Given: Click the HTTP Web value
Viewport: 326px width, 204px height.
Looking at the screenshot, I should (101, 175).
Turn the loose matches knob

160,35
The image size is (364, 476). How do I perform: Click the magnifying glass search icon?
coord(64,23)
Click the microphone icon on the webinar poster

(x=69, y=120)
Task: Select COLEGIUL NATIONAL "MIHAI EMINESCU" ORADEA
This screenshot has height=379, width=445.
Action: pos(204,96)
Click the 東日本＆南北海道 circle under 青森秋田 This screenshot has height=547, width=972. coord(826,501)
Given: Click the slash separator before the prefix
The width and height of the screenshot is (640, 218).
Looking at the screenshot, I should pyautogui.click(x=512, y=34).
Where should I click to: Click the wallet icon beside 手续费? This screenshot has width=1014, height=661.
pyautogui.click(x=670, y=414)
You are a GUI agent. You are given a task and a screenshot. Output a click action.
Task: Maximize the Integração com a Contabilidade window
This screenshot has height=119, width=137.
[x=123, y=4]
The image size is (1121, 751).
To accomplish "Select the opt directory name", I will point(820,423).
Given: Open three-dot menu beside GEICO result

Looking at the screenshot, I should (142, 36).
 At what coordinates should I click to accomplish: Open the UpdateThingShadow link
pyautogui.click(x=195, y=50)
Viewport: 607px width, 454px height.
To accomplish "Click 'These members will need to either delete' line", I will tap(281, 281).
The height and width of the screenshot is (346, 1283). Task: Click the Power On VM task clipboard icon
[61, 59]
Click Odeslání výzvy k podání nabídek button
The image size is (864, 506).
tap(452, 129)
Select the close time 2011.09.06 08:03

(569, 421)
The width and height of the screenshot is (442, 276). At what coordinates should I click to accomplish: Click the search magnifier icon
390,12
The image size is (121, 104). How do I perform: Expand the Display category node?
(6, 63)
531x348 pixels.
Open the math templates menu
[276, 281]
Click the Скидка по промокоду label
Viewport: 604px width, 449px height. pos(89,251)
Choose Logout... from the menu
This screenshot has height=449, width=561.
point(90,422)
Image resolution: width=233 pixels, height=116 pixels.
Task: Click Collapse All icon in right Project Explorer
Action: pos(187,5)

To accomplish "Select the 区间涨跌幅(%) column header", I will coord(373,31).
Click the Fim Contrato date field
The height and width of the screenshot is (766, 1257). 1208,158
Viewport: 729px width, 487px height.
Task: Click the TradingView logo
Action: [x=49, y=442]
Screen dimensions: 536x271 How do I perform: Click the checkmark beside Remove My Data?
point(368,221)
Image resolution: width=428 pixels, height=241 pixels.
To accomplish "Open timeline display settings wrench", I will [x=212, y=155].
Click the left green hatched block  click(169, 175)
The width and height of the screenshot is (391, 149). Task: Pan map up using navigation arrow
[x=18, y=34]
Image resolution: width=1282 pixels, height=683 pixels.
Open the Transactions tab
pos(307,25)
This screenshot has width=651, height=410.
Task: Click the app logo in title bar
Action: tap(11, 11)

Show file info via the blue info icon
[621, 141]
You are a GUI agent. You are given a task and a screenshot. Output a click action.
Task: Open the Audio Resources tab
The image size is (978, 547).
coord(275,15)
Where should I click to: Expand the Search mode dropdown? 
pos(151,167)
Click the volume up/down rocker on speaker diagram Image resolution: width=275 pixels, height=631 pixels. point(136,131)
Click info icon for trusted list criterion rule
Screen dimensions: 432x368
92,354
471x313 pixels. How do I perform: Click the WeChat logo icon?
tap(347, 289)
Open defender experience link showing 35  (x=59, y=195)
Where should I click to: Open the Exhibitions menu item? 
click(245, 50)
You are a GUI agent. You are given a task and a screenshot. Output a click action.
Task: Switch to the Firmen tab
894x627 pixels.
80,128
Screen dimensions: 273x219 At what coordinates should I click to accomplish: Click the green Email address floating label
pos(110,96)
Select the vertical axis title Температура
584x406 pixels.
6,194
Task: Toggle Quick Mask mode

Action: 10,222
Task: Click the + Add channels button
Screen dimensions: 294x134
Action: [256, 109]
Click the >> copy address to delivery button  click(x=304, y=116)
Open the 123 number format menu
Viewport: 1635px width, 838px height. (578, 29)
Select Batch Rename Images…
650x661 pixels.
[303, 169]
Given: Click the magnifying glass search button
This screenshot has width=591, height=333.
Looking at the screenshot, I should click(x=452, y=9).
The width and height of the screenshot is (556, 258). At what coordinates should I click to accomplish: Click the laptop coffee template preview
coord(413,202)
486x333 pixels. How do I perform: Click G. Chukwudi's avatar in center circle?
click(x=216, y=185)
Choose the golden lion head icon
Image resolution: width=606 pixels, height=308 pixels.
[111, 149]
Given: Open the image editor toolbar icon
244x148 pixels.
========================================================================
* _What the task asks_:
Transcribe the material exactly, stopping after the "The image size is (1121, 751)." line.

* _Task response_:
Given: Click the HTTP Web value
Viewport: 326px width, 204px height.
Looking at the screenshot, I should (101, 175).
Turn the loose matches knob

160,35
The image size is (364, 476). How do I perform: Click the magnifying glass search icon?
coord(64,23)
Click the microphone icon on the webinar poster

(x=69, y=120)
Task: Select COLEGIUL NATIONAL "MIHAI EMINESCU" ORADEA
This screenshot has height=379, width=445.
Action: pos(204,96)
Click the 東日本＆南北海道 circle under 青森秋田 This screenshot has height=547, width=972. coord(826,501)
Given: Click the slash separator before the prefix
The width and height of the screenshot is (640, 218).
Looking at the screenshot, I should pyautogui.click(x=512, y=34).
Where should I click to: Click the wallet icon beside 手续费? This screenshot has width=1014, height=661.
pyautogui.click(x=670, y=414)
You are a GUI agent. You are given a task and a screenshot. Output a click action.
Task: Maximize the Integração com a Contabilidade window
This screenshot has height=119, width=137.
[x=123, y=4]
The image size is (1121, 751).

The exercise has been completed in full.